Ora dan Tari berdecak. Sebenarnya tidak aneh jika Mitha bertanya hal itu, sebab ia memang belum tahu konsep hidup seorang Ora.

"Kalo misalnya Ora libur kerja, otomatis Dirga bakal nganterin Ora nyampe rumahnya, 'kan?" tanya Tari memulai penjelasan.

Mitha mengangguk.

"Nah, nantinya Dirga bakal tahu rumah Ora. Dirga bakal tahu kehidupan Ora yang sebenarnya," ucap Tari.

Mitha semakin bingung, lalu menoleh pada Ora. "Emangnya kenapa kalau Dirga tahu? Kamu malu, Ra?"

Telak, Ora membisu. Namun di detik berukitnya, Ora tersenyum sinis. "Iya, gue malu."

Setelah itu, Ora pergi meninggalkan Mitha dan Tari.

Entah untuk apalagi, Uttam--ayahnya, menyuruh ia untuk mengetahui jam berapa Ora berangkat sekolah di hari sabtu. Menyebalkan.

Hingga saat ini, Dirga tidak tahu apa motif ayahnya menyuruh ia mengenal Ora, dan bahkan mengharuskannya mengetahi hal-hal spele mengenai Ora seperti ini.

Tanpa berpikir lebih panjang lagi, Dirga berjalan santai di koridor, lagi pula ia yakin Ora belum datang. Terlalu mustahil jika orang yang selalu menyebut kata malas akan datang saat jam 06.45 di hari ini.

Tapi langkahnya memelan saat ia mendengar suara seseorang di belokan koridor perpustakaan.

"Nah, nantinya Dirga bakal tahu rumah Ora.
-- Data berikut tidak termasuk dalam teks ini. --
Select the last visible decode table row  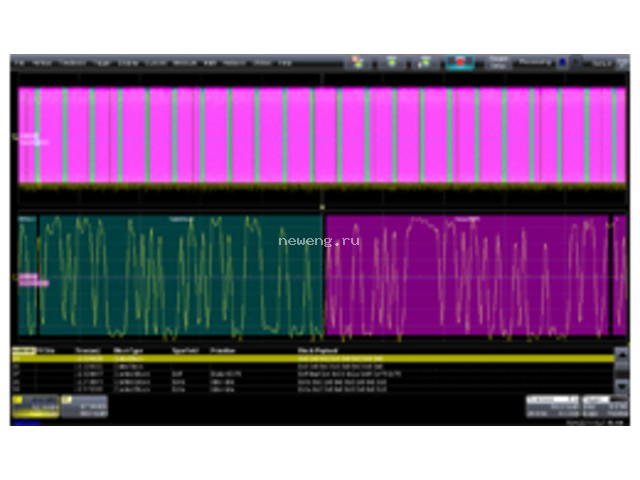pos(313,389)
Dirga bakal tahu kehidupan Ora yang sebenarnya."

Tari. Dirga yakin itu suara Tari. Ia berdiam diri, memilih menguping sebab namanya disebut.

"Emangnya kenapa kalau Dirga tahu? Kamu malu, Ra?"

Itu suara ... Mitha?

Sebentar, pasti Ora juga ada bersama mereka. Tapi ... kenapa ia dibawa-bawa dalam perbincangan mereka?

"Iya, gue malu."

Hah?

Dirga yakin itu suara Ora. Ia benar-benar tak bisa menyimpulkan apa yang sebenarnya mereka perbincangkan.

Dirinya tahu rumah Ora, dan Ora malu. Itulah garis besar yang ia tangkap dari perbincangan mereka.

Lalu suara langkah kaki terdengar.

"Jaga mulut lo!"

Itu juga suara Tari, kan?

Argh! Dirga kesal. Apa, sih, maksudnya?

Apa ini alasan Ora yang selalu meminta Dirga mengantarkannya ke caffe?

Tapi, kenapa harus malu?

Demi apapun, rasa penasaran Dirga benar-benar membabi buta.